───── Data supplied ─────

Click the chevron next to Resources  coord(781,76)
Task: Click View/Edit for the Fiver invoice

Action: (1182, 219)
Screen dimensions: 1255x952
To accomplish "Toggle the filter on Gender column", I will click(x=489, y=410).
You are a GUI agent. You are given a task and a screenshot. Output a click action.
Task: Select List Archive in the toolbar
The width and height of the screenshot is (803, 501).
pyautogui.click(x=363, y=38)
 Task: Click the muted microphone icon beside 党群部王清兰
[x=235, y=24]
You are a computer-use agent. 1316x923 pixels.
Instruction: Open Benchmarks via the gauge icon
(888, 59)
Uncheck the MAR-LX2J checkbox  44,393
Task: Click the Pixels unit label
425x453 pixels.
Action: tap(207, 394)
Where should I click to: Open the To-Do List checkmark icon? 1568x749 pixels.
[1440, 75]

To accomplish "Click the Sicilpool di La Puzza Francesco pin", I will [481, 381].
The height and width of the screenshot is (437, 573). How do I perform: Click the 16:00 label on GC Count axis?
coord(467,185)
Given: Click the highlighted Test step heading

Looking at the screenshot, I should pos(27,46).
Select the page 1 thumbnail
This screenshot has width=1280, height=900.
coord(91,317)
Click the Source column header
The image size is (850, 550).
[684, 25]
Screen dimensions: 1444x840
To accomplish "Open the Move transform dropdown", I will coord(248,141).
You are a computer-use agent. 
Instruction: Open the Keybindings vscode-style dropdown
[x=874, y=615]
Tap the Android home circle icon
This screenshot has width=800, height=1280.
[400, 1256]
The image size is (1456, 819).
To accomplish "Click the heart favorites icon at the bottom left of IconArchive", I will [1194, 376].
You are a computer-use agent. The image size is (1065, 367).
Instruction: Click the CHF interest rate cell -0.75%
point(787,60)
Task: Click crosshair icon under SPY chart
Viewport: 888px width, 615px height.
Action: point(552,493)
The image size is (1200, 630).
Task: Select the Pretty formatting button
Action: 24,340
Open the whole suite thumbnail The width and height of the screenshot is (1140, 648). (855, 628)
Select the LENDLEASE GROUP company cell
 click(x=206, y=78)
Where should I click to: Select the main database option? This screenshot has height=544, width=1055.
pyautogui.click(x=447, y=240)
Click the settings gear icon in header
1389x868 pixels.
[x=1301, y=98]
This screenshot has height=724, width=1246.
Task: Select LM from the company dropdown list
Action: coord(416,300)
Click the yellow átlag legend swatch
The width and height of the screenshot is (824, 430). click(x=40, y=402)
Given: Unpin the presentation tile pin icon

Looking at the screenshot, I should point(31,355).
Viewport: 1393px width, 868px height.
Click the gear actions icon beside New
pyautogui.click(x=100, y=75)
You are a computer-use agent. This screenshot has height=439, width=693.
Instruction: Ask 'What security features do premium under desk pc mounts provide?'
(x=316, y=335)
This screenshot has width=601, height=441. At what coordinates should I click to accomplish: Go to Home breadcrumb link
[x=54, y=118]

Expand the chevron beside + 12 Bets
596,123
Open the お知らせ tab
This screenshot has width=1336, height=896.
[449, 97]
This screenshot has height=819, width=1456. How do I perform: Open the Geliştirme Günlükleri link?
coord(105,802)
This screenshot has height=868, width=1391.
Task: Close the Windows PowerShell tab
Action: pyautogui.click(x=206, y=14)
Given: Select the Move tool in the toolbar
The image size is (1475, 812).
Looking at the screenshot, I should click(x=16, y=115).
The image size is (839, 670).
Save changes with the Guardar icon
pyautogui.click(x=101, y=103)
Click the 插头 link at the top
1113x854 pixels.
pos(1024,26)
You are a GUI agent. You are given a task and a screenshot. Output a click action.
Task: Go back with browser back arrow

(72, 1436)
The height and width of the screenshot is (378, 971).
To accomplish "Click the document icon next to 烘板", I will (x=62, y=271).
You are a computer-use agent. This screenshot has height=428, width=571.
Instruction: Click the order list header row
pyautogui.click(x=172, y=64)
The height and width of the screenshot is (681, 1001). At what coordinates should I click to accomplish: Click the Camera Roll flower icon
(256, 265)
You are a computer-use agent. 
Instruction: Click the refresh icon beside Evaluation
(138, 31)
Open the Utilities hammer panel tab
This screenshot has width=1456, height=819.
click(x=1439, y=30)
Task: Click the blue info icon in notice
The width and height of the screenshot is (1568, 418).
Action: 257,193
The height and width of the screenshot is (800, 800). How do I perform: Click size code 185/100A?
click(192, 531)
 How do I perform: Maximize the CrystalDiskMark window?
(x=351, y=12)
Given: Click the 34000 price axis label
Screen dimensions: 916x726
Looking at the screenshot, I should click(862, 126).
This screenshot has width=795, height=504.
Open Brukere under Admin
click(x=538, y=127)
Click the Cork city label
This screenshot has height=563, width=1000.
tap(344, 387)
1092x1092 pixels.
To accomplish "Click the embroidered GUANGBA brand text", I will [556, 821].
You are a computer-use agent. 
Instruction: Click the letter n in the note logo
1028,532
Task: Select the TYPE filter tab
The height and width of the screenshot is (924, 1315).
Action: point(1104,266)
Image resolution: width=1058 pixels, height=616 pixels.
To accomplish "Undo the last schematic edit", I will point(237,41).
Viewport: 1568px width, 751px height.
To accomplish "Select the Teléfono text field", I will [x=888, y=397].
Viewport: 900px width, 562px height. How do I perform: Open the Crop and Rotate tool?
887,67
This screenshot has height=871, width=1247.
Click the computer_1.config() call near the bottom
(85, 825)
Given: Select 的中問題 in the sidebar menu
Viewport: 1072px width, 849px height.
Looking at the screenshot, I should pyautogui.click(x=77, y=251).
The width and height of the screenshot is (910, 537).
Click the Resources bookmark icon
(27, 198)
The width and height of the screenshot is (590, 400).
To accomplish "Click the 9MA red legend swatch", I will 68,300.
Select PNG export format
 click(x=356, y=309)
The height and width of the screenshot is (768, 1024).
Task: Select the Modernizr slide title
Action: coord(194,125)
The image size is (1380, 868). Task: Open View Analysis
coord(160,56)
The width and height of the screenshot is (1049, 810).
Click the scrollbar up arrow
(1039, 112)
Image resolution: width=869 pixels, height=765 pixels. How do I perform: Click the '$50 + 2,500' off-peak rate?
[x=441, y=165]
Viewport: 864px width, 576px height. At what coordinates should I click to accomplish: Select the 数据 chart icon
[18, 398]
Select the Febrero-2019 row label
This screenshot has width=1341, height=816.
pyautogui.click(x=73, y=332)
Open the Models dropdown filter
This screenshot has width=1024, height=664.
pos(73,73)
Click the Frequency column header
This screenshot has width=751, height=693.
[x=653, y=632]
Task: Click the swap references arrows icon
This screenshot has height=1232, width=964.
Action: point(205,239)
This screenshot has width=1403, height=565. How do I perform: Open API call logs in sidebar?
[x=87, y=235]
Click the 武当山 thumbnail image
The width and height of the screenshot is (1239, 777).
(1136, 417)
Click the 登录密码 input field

─────

Count the lines in the rows above that contain the string "dimensions", matching case exactly, and reply with only that number.

*Task result*
3